**Goal:**
Transcribe the following text about Adam Capay's solitary confinement word for word, from its heading to its final sentence.

**Provided text:**
════════

Free Adam Capay!

If our provincial and federal governments won’t whip the prison industry into line, then the courts will.


So read the headline on the front page of the Tuesday, January 29 Globe and Mail. The ‘deck’ below went further, “Justice John Fregeau finds multiple Charter rights of 26-year-old were violated as he waited to stand trial for a first-degree murder charge.”

Adam Capay, a Lac Seul First Nation man, was sent to Thunder Bay Correctional Centre at age 19 on minor charges. In this decrepit jail long overdue for replacement, he got into a fight and another man died. He then spent 4 ½ years in solitary confinement awaiting trial for murder, much of that time in a small cell covered with Plexiglas and lit 24 hours a day.

Mr. Capay came to the public’s attention in 2016 when Renu Mandhane, Ontario’s chief human rights commissioner, brought in the media after a guard at the jail notified her of Mr. Capay’s declining mental state in solitary confinement. The superintendent of the Thunder Bay facility, senior civil servants and even government members were or should have been aware of his lengthy segregation, but did nothing to correct what was patently wrong and illegal.

════════

**Raw data:**
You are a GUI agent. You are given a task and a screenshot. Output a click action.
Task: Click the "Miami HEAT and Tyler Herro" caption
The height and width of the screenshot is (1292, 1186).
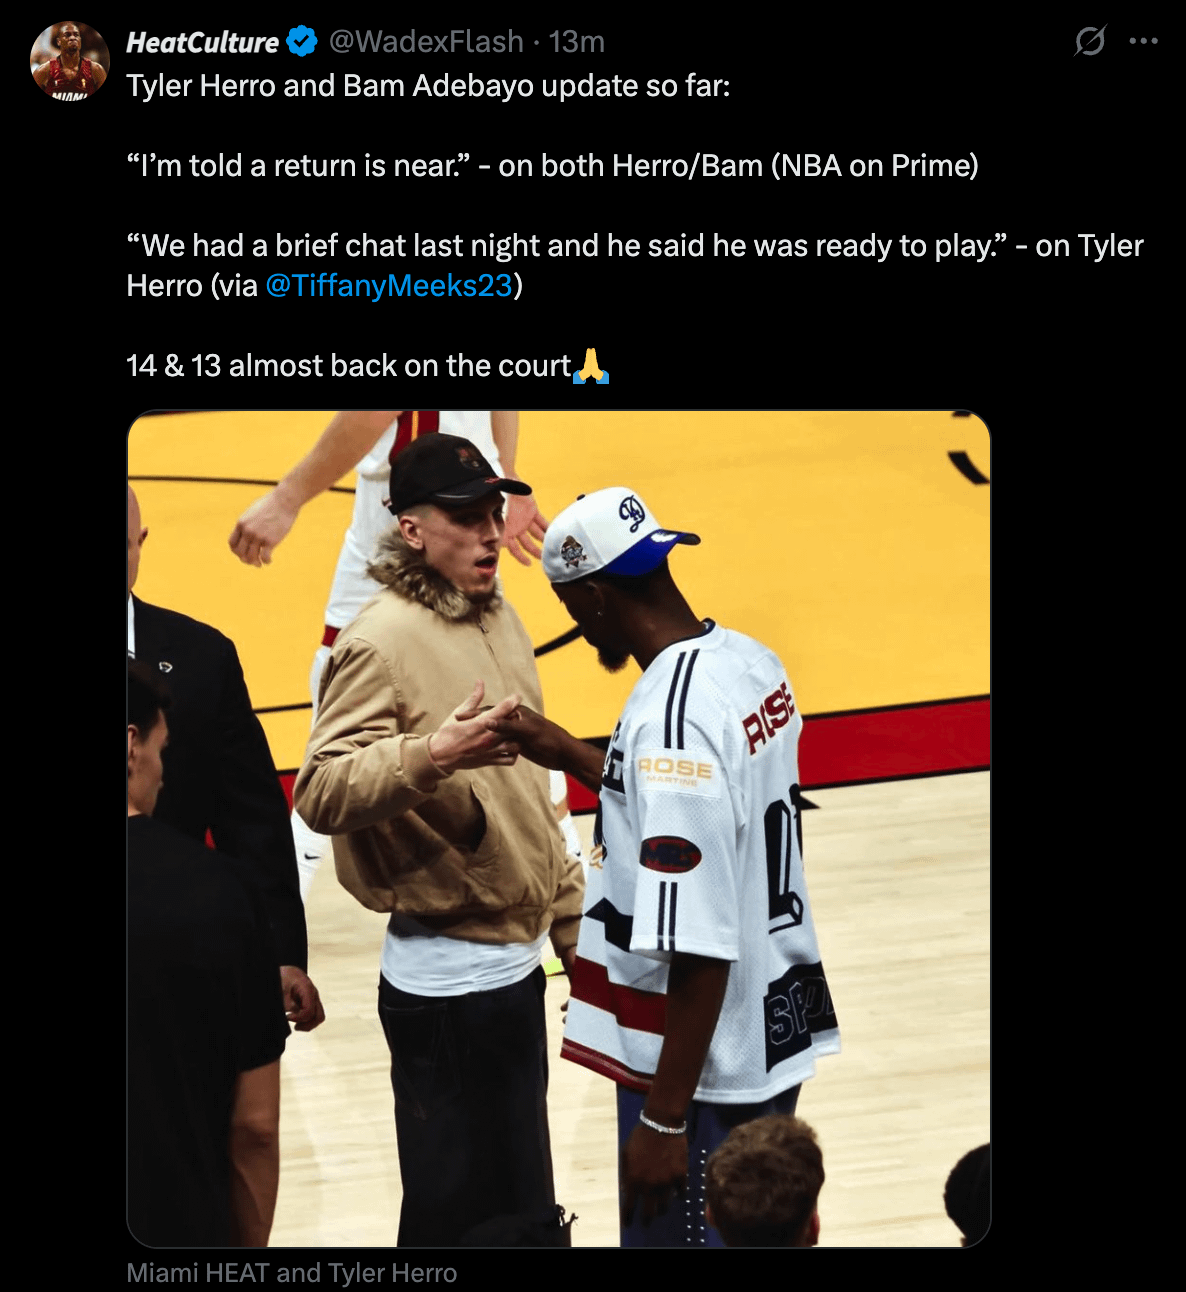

════════

**Full output:**
Free Adam Capay!

If our provincial and federal governments won’t whip the prison industry into line, then the courts will.


So read the headline on the front page of the Tuesday, January 29 Globe and Mail. The ‘deck’ below went further, “Justice John Fregeau finds multiple Charter rights of 26-year-old were violated as he waited to stand trial for a first-degree murder charge.”

Adam Capay, a Lac Seul First Nation man, was sent to Thunder Bay Correctional Centre at age 19 on minor charges. In this decrepit jail long overdue for replacement, he got into a fight and another man died. He then spent 4 ½ years in solitary confinement awaiting trial for murder, much of that time in a small cell covered with Plexiglas and lit 24 hours a day.

Mr. Capay came to the public’s attention in 2016 when Renu Mandhane, Ontario’s chief human rights commissioner, brought in the media after a guard at the jail notified her of Mr. Capay’s declining mental state in solitary confinement. The superintendent of the Thunder Bay facility, senior civil servants and even government members were or should have been aware of his lengthy segregation, but did nothing to correct what was patently wrong and illegal.